### ACTIONS TO TAKE
1. Decide whether each statement below agrees with the passage on the Practical Software Security book. For each, answer yes or no and quote the deciding words of that passage exactly.
(a) The book is aimed mainly at security specialists rather than developers.
(b) The book is planned to have five main sections.
(c) The tools & technologies section will give a security overview of frameworks including Java, JavaScript and PHP.
2. Carry on the passage about the Practical Software Security book below, picking up after its final sentence.

### SOURCE TEXT
----

By , January 16, 2012

The Practical Software Security book will have five main sections *subject to change and a work in progress of course*. To recap the book is being aimed at pure developers (not security people) and aiming to be a single book developers and development teams need for their security knowledge. Those five main sections are:

  • Introduction
  • Security Concepts
  • Tools & Technologies
  • Building a Software Security Program
  • Engineering Scenarios

I want to syncronize the book so that the generic security advice in the security concepts section is then made specific in the tools & technologies section and then further builds with code level samples in the engineering scenarios section. For example in the “Security Concepts” section there is a sub-section on cryptography in which we describe the key concepts and types of cryptography, how those types of cryptography works and when certain types of cryptography can and should be used. In the “Tools & Technologies” and technologies section we will cover a security overview of major development frameworks such as Java, JavaScript and PHP in which I want help the developers know how to implement those cryptographic concepts described earlier in their scoped framework and describe important cryptographic libraries and what they support.

----

### EXTRACTED RECORDS
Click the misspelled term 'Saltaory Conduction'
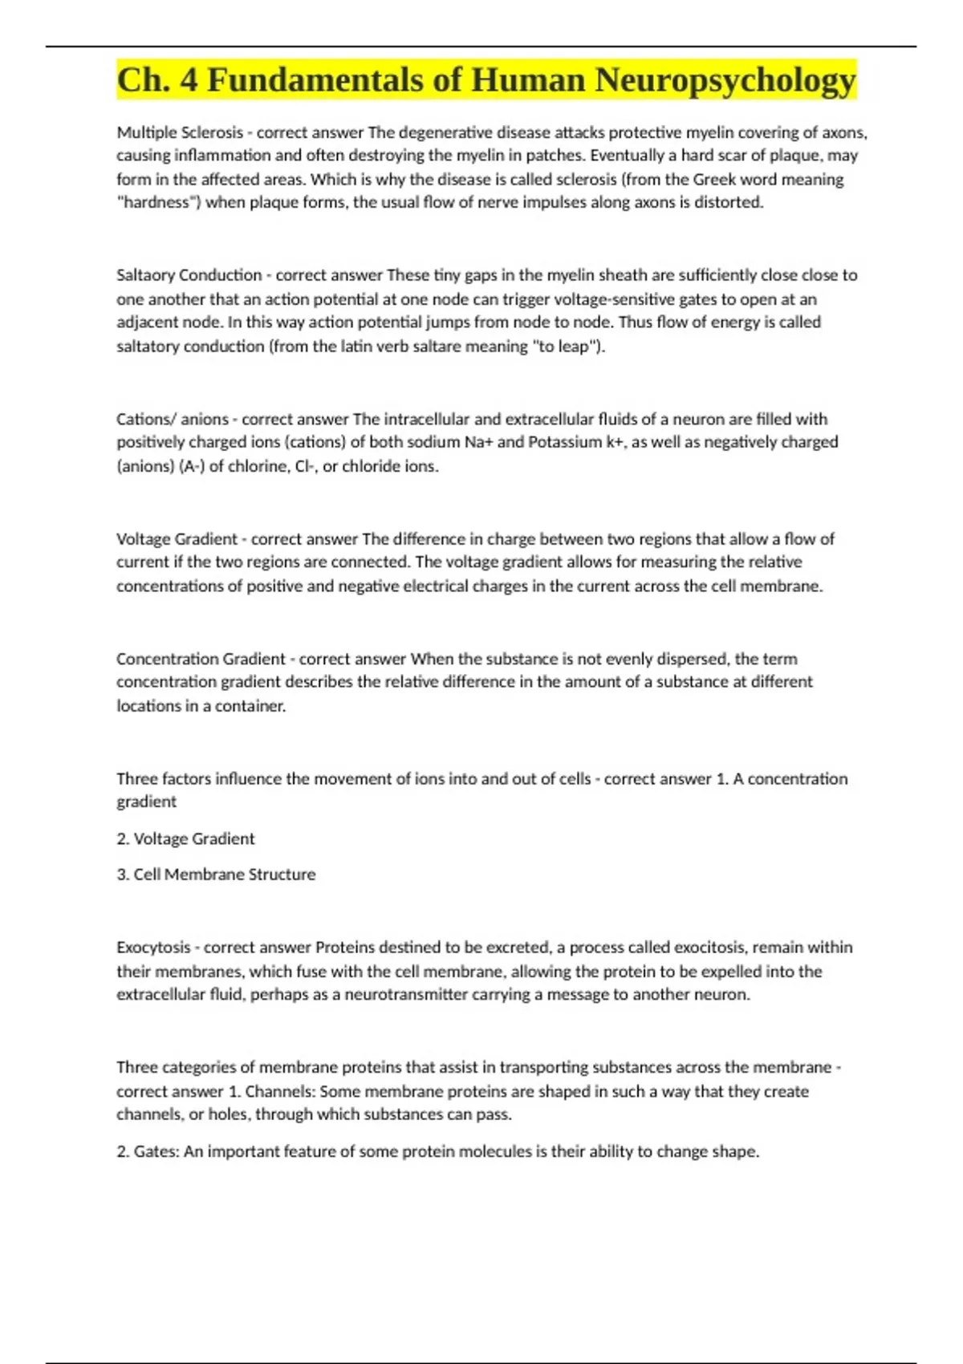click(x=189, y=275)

----

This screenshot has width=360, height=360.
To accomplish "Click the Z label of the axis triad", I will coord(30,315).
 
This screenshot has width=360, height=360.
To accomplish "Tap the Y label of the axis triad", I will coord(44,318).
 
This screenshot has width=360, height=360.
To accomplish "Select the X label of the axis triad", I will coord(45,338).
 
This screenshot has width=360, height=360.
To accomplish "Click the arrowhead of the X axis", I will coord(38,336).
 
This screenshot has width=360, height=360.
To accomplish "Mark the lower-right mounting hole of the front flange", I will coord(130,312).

----

### RESPONSES
1.
(a) No: "the book is being aimed at pure developers (not security people)"
(b) Yes: "The Practical Software Security book will have five main sections"
(c) Yes: "we will cover a security overview of major development frameworks such as Java, JavaScript and PHP"

2.
I would love to hear peoples opinions about the “security frame” I plan to use (see below). The frame will be used to tie together the sections of the book. I have been using this (or a variant of it) for many years and it has always worked for me. J.D.Meier used a similar one in Building Secure ASP.NET Applications (I was a reviewer of this back in 2006).

  • Cryptography
  • Authentication
  • User Management
  • Authorization
  • Configuration Management
  • Audit and Logging
  • Data Validation
  • Data Security (in transport & storage)
  • Session Management
  • Error Handling

Does it work for you?

Is it missing any sections?

Would you add any sections?

At the end of the day it is just a taxonomy and over the years doing things like OASIS WAS and similar projects, I have concluded that more important than the taxonomy is using any taxonomy consistently. No taxonomy will ever work for everyone, I just want to make sure this works for the majority. Please throw darts at this. Ask me where I would put x or y or z. If I don’t have a good answer I have a problem!

Cheers!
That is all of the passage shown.